## start ENTRIES SHOWN

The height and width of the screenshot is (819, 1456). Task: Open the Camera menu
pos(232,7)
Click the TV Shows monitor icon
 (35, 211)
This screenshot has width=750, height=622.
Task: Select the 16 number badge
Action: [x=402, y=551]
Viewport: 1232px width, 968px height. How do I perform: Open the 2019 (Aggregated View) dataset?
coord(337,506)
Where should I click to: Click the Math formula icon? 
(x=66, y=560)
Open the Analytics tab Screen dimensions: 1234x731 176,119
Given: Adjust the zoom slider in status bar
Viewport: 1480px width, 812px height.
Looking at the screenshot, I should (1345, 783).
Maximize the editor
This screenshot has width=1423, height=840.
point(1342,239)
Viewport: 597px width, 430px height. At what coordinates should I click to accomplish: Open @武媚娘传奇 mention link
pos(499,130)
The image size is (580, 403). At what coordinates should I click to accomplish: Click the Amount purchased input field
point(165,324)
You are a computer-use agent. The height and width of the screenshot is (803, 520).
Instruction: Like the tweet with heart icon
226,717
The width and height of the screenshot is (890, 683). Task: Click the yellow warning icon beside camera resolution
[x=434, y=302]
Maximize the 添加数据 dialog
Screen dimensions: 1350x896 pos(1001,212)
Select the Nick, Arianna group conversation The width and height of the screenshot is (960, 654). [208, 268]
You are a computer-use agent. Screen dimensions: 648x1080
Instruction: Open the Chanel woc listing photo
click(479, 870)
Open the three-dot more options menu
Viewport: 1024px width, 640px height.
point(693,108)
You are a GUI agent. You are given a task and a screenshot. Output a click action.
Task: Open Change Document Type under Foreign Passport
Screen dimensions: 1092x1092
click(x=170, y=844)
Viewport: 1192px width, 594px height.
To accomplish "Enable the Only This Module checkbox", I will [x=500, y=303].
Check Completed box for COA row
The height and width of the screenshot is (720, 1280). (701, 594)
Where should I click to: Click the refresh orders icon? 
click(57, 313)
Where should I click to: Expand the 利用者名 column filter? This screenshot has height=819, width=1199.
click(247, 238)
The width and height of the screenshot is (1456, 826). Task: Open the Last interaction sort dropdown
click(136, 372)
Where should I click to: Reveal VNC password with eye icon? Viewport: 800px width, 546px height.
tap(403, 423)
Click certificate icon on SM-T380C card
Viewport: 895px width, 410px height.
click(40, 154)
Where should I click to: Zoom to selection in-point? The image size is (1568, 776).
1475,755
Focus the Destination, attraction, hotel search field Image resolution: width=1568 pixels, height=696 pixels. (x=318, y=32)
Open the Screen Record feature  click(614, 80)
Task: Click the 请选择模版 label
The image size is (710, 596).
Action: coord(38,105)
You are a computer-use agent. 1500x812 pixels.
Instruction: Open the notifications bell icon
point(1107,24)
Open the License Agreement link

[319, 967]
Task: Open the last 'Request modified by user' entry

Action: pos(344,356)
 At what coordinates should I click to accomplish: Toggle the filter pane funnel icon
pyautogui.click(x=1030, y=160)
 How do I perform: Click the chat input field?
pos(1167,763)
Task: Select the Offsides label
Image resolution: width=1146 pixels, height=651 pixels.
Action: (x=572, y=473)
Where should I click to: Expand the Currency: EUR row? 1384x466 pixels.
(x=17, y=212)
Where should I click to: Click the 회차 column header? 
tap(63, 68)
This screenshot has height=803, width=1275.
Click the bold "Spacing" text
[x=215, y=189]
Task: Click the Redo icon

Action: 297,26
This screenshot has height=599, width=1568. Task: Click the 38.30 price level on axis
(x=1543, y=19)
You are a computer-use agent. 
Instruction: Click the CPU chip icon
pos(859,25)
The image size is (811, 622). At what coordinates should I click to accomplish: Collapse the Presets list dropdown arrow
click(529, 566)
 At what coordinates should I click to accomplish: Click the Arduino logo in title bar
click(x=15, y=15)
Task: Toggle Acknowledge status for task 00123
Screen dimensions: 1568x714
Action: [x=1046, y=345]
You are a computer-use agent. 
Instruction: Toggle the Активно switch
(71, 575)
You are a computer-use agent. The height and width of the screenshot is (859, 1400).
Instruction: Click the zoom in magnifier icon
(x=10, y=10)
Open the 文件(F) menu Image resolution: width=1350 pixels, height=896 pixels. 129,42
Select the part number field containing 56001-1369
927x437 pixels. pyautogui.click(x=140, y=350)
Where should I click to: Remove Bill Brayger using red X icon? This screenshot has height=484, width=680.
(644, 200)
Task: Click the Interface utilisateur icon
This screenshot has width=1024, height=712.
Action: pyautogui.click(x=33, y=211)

## end ENTRIES SHOWN

◆ EXERCISE GOAL
Rewrite the entire listing, replacing each occurrence of "computer-use agent" with "screen-control agent" and leaving every other character unchanged.

◆ TASK RESULT
The height and width of the screenshot is (819, 1456). Task: Open the Camera menu
pos(232,7)
Click the TV Shows monitor icon
 (35, 211)
This screenshot has width=750, height=622.
Task: Select the 16 number badge
Action: [x=402, y=551]
Viewport: 1232px width, 968px height. How do I perform: Open the 2019 (Aggregated View) dataset?
coord(337,506)
Where should I click to: Click the Math formula icon? 
(x=66, y=560)
Open the Analytics tab Screen dimensions: 1234x731 176,119
Given: Adjust the zoom slider in status bar
Viewport: 1480px width, 812px height.
Looking at the screenshot, I should (1345, 783).
Maximize the editor
This screenshot has width=1423, height=840.
point(1342,239)
Viewport: 597px width, 430px height. At what coordinates should I click to accomplish: Open @武媚娘传奇 mention link
pos(499,130)
The image size is (580, 403). At what coordinates should I click to accomplish: Click the Amount purchased input field
point(165,324)
You are a screen-control agent. The height and width of the screenshot is (803, 520).
Instruction: Like the tweet with heart icon
226,717
The width and height of the screenshot is (890, 683). Task: Click the yellow warning icon beside camera resolution
[x=434, y=302]
Maximize the 添加数据 dialog
Screen dimensions: 1350x896 pos(1001,212)
Select the Nick, Arianna group conversation The width and height of the screenshot is (960, 654). [208, 268]
You are a screen-control agent. Screen dimensions: 648x1080
Instruction: Open the Chanel woc listing photo
click(479, 870)
Open the three-dot more options menu
Viewport: 1024px width, 640px height.
point(693,108)
You are a GUI agent. You are given a task and a screenshot. Output a click action.
Task: Open Change Document Type under Foreign Passport
Screen dimensions: 1092x1092
click(x=170, y=844)
Viewport: 1192px width, 594px height.
To accomplish "Enable the Only This Module checkbox", I will [x=500, y=303].
Check Completed box for COA row
The height and width of the screenshot is (720, 1280). (701, 594)
Where should I click to: Click the refresh orders icon? 
click(57, 313)
Where should I click to: Expand the 利用者名 column filter? This screenshot has height=819, width=1199.
click(247, 238)
The width and height of the screenshot is (1456, 826). Task: Open the Last interaction sort dropdown
click(136, 372)
Where should I click to: Reveal VNC password with eye icon? Viewport: 800px width, 546px height.
tap(403, 423)
Click certificate icon on SM-T380C card
Viewport: 895px width, 410px height.
click(40, 154)
Where should I click to: Zoom to selection in-point? The image size is (1568, 776).
1475,755
Focus the Destination, attraction, hotel search field Image resolution: width=1568 pixels, height=696 pixels. (x=318, y=32)
Open the Screen Record feature  click(614, 80)
Task: Click the 请选择模版 label
The image size is (710, 596).
Action: coord(38,105)
You are a screen-control agent. 1500x812 pixels.
Instruction: Open the notifications bell icon
point(1107,24)
Open the License Agreement link

[319, 967]
Task: Open the last 'Request modified by user' entry

Action: pos(344,356)
 At what coordinates should I click to accomplish: Toggle the filter pane funnel icon
pyautogui.click(x=1030, y=160)
 How do I perform: Click the chat input field?
pos(1167,763)
Task: Select the Offsides label
Image resolution: width=1146 pixels, height=651 pixels.
Action: (x=572, y=473)
Where should I click to: Expand the Currency: EUR row? 1384x466 pixels.
(x=17, y=212)
Where should I click to: Click the 회차 column header? 
tap(63, 68)
This screenshot has height=803, width=1275.
Click the bold "Spacing" text
[x=215, y=189]
Task: Click the Redo icon

Action: 297,26
This screenshot has height=599, width=1568. Task: Click the 38.30 price level on axis
(x=1543, y=19)
You are a screen-control agent. 
Instruction: Click the CPU chip icon
pos(859,25)
The image size is (811, 622). At what coordinates should I click to accomplish: Collapse the Presets list dropdown arrow
click(529, 566)
 At what coordinates should I click to accomplish: Click the Arduino logo in title bar
click(x=15, y=15)
Task: Toggle Acknowledge status for task 00123
Screen dimensions: 1568x714
Action: [x=1046, y=345]
You are a screen-control agent. 
Instruction: Toggle the Активно switch
(71, 575)
You are a screen-control agent. The height and width of the screenshot is (859, 1400).
Instruction: Click the zoom in magnifier icon
(x=10, y=10)
Open the 文件(F) menu Image resolution: width=1350 pixels, height=896 pixels. 129,42
Select the part number field containing 56001-1369
927x437 pixels. pyautogui.click(x=140, y=350)
Where should I click to: Remove Bill Brayger using red X icon? This screenshot has height=484, width=680.
(644, 200)
Task: Click the Interface utilisateur icon
This screenshot has width=1024, height=712.
Action: pyautogui.click(x=33, y=211)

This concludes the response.